(What to produce) If a line in the entries below includes the string "computer", copy it out.

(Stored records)
:::

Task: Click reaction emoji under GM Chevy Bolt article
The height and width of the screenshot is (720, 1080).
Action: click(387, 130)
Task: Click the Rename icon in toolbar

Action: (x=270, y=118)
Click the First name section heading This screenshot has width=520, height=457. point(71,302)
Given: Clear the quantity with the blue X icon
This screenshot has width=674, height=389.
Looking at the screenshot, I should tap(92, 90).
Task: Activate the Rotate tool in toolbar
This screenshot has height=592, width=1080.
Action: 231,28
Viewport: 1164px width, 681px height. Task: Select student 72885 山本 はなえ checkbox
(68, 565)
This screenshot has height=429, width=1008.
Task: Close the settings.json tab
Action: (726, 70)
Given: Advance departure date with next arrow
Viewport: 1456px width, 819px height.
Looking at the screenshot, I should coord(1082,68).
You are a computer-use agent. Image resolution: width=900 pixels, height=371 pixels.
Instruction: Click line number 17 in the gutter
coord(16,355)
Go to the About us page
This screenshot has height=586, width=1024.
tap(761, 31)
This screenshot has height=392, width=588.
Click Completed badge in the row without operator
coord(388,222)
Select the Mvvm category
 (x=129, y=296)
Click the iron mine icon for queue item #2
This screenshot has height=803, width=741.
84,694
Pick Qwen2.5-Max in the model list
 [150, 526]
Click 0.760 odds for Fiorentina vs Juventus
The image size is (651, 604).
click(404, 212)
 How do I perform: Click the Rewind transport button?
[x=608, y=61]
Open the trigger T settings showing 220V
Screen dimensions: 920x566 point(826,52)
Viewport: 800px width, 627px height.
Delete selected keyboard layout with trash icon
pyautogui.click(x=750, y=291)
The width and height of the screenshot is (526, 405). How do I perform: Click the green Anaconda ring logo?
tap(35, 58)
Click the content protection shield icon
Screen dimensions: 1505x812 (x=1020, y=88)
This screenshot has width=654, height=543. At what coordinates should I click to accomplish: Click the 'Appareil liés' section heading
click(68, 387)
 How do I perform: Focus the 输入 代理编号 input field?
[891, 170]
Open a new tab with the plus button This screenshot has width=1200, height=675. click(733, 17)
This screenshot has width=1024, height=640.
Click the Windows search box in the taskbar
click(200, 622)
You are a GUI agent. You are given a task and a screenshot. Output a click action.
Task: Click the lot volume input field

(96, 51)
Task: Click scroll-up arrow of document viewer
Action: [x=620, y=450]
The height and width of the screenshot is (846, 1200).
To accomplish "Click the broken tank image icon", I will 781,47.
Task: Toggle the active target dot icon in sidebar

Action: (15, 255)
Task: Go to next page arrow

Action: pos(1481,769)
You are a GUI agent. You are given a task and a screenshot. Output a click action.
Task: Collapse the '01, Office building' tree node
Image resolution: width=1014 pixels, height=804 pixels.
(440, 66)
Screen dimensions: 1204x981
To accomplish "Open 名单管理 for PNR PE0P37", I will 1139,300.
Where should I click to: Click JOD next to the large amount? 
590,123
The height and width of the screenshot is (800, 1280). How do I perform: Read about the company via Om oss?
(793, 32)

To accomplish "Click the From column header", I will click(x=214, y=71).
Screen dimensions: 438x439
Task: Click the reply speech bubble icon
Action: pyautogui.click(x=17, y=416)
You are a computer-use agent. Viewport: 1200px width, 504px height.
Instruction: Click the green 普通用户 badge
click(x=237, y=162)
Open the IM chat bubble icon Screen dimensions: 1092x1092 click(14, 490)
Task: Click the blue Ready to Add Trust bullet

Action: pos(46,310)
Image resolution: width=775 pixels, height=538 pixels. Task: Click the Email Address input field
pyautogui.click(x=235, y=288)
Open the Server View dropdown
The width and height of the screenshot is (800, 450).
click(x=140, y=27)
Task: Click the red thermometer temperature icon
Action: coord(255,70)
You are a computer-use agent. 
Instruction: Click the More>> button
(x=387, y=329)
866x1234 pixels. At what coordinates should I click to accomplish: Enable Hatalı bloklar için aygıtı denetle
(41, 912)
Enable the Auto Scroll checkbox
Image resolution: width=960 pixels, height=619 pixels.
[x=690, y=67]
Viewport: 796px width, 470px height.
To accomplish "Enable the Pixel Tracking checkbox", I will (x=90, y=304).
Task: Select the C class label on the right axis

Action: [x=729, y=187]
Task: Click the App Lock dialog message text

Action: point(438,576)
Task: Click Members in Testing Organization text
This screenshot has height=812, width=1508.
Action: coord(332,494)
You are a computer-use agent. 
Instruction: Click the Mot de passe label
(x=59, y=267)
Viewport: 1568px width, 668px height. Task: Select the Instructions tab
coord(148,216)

:::

(Written response)
You are a computer-use agent. Image resolution: width=900 pixels, height=371 pixels.
You are a computer-use agent. Viewport: 1200px width, 504px height.
You are a computer-use agent. 
You are a computer-use agent. 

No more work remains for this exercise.